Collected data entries
---------------
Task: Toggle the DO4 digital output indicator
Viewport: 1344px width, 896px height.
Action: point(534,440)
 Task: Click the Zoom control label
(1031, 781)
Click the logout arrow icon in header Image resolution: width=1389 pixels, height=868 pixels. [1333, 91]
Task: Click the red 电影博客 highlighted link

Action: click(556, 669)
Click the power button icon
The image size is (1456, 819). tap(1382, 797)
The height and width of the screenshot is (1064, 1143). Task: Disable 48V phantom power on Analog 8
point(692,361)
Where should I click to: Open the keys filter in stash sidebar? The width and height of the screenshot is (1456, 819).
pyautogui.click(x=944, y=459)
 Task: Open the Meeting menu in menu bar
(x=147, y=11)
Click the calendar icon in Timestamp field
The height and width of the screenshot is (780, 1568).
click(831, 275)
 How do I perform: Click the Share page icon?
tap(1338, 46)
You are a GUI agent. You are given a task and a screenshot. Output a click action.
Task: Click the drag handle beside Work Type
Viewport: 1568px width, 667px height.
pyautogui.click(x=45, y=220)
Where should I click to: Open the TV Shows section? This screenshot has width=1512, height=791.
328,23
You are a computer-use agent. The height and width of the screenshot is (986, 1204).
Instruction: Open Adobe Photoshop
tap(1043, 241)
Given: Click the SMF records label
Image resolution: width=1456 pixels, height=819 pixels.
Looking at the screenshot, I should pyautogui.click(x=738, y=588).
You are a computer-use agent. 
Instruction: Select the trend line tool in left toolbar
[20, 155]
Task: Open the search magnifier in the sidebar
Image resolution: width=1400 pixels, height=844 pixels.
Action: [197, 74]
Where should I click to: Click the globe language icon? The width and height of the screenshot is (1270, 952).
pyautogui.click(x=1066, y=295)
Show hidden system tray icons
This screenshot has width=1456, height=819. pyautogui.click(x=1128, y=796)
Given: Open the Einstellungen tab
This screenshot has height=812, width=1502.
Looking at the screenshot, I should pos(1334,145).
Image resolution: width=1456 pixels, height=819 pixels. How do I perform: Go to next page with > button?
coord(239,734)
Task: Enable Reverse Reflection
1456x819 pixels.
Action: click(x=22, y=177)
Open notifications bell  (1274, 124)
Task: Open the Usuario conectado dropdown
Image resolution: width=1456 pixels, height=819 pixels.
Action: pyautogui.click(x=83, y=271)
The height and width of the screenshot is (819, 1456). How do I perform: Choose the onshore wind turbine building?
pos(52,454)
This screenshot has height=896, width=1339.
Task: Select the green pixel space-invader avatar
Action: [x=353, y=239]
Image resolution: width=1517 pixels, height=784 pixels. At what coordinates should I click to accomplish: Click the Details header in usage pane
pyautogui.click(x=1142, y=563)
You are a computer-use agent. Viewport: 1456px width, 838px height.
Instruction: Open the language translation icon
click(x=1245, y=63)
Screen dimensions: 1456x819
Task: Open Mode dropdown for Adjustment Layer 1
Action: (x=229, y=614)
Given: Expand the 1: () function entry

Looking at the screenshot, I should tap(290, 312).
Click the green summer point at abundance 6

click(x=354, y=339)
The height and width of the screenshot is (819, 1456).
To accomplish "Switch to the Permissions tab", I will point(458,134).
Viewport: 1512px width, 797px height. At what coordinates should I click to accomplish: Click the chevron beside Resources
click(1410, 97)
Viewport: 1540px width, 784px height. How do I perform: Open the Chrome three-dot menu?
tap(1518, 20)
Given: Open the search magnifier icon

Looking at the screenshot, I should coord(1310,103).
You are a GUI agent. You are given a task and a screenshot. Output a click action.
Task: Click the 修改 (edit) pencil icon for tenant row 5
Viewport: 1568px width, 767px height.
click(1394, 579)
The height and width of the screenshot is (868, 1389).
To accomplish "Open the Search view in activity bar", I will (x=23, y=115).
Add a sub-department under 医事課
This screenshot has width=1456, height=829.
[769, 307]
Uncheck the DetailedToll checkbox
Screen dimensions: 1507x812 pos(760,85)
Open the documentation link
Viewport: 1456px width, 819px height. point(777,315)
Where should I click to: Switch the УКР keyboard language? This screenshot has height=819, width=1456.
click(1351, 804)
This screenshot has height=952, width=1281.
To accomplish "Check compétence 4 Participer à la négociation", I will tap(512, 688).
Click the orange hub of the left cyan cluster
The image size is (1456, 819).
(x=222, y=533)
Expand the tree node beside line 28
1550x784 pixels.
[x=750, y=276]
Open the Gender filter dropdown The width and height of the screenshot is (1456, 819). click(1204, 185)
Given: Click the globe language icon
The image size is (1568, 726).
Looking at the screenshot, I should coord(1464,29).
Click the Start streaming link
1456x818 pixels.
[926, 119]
---------------
Every line in the data above that contains the word "computer" should be copied.

§ **Answer to this exercise**:
You are a computer-use agent. The height and width of the screenshot is (986, 1204).
You are a computer-use agent. 
You are a computer-use agent. Viewport: 1456px width, 838px height.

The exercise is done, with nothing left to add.